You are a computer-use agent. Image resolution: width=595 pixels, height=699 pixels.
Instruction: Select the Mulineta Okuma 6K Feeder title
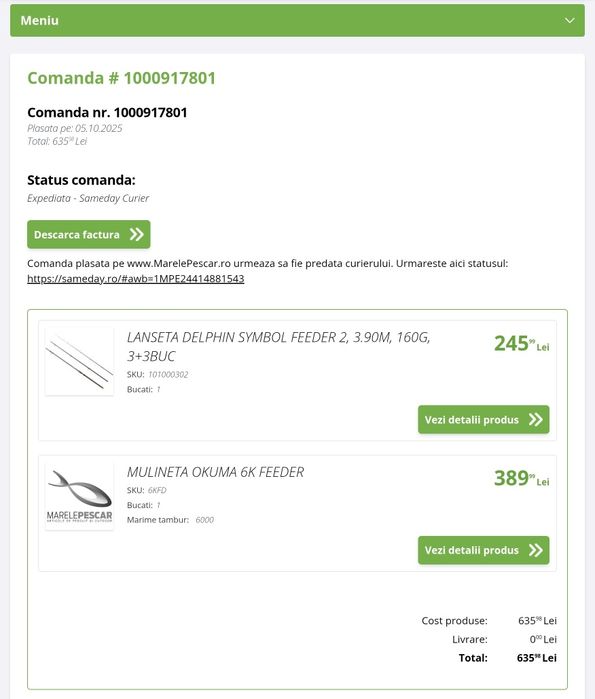pyautogui.click(x=215, y=472)
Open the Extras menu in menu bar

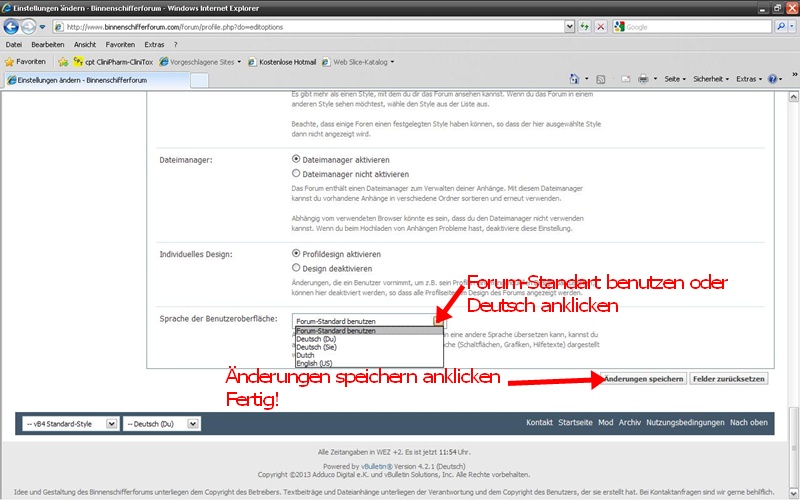click(154, 45)
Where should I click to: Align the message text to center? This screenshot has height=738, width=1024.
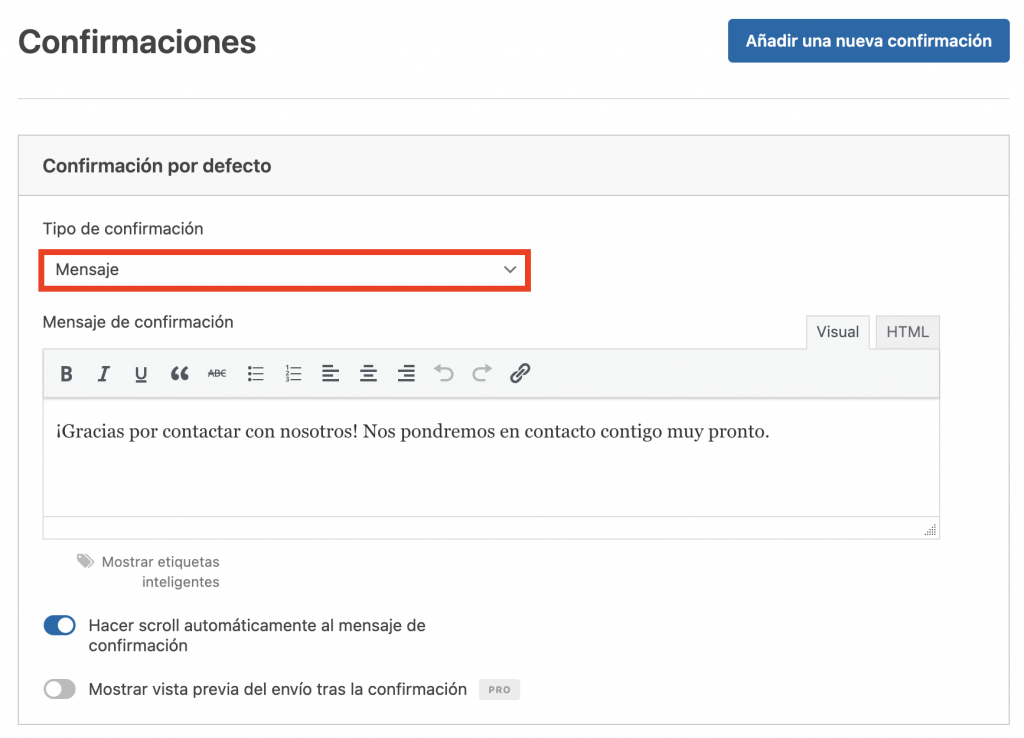tap(368, 373)
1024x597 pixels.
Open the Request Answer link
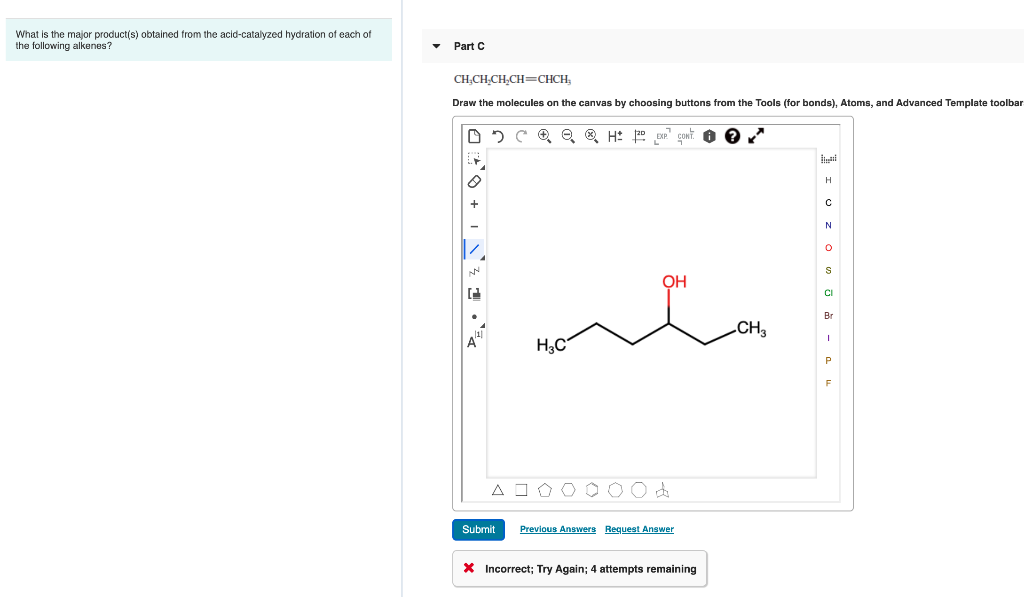pyautogui.click(x=639, y=530)
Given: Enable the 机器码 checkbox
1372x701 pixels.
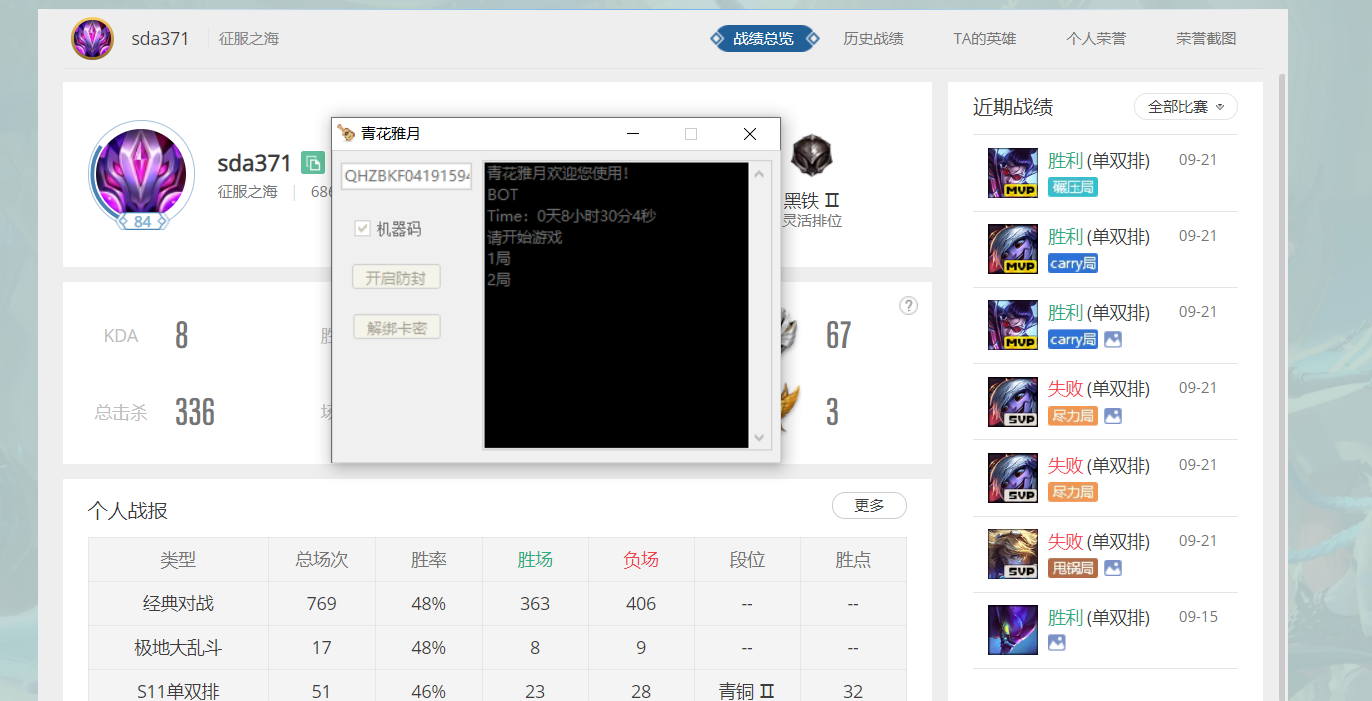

###

**PROMPT**
Your reply should be the number of lines in the entries that contain "pixels", nothing more.

**ANSWER**
3